AGONIST-INDUCED DESENSITIZATION OF BETA-ADRENOCEPTOR FUNCTION IN HUMANS - SUBTYPE-SELECTIVE REDUCTION IN BETA-1-ADRENOCEPTOR OR BETA-2-ADRENOCEPTOR MEDIATED PHYSIOLOGICAL-EFFECTS BY XAMOTEROL OR PROCATEROL

We investigated the effects of β2- (procaterol 2x50 μg/day for 9 days) and β1- (xamoterol 2x200 mg/day for 14 days) adrenoceptor agonists on lymphocyte β2-adrenoceptor density and β1- and β2-adrenoceptor in vivo function (assessed as isoprenaline-infusion-evoked hemodynamic effects and exercise-induced tachycardia) in healthy volunteers. Procaterol decreased lymphocyte β2-adrenoceptor density and all β2-adrenoceptor-mediated in vivo effects but did not affect β1-adrenoceptor-mediated in vivo effects.
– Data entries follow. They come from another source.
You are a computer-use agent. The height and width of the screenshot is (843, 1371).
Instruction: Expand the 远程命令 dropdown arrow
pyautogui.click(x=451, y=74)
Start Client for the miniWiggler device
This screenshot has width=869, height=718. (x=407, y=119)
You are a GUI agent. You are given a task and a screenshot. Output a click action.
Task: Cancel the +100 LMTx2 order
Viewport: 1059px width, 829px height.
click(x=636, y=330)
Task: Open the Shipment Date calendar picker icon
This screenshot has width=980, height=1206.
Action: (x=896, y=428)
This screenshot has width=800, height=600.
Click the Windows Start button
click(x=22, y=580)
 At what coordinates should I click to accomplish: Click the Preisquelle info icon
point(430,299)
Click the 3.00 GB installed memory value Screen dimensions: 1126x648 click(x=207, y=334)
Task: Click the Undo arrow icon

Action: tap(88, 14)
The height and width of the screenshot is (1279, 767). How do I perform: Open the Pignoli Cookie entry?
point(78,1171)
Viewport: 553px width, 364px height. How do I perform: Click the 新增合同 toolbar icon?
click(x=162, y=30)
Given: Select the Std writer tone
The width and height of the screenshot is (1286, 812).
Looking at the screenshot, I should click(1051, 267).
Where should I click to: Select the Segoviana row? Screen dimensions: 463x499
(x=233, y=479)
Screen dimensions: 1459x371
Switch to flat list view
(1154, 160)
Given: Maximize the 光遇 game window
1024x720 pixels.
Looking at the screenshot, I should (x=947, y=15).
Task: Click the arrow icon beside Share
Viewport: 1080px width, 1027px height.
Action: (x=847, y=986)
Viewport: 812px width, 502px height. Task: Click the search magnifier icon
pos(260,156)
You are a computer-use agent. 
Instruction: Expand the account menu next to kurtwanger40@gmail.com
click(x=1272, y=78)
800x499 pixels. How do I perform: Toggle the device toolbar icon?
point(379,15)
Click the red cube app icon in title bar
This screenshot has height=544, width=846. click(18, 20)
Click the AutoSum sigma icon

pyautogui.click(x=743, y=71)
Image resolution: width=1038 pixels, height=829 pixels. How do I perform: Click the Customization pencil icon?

In contrast, xamoterol neither affected lymphocyte β2-adrenoceptors nor β2-adrenoceptor-mediated in vivo effects but decreased β1-adrenoceptor-mediated in vivo effects. It is concluded that in humans, generally long-term application of β1- or β2-adrenoceptor agonists causes desensitization of β-adrenoceptor function but in a β-adrenoceptor subtype-selective fashion.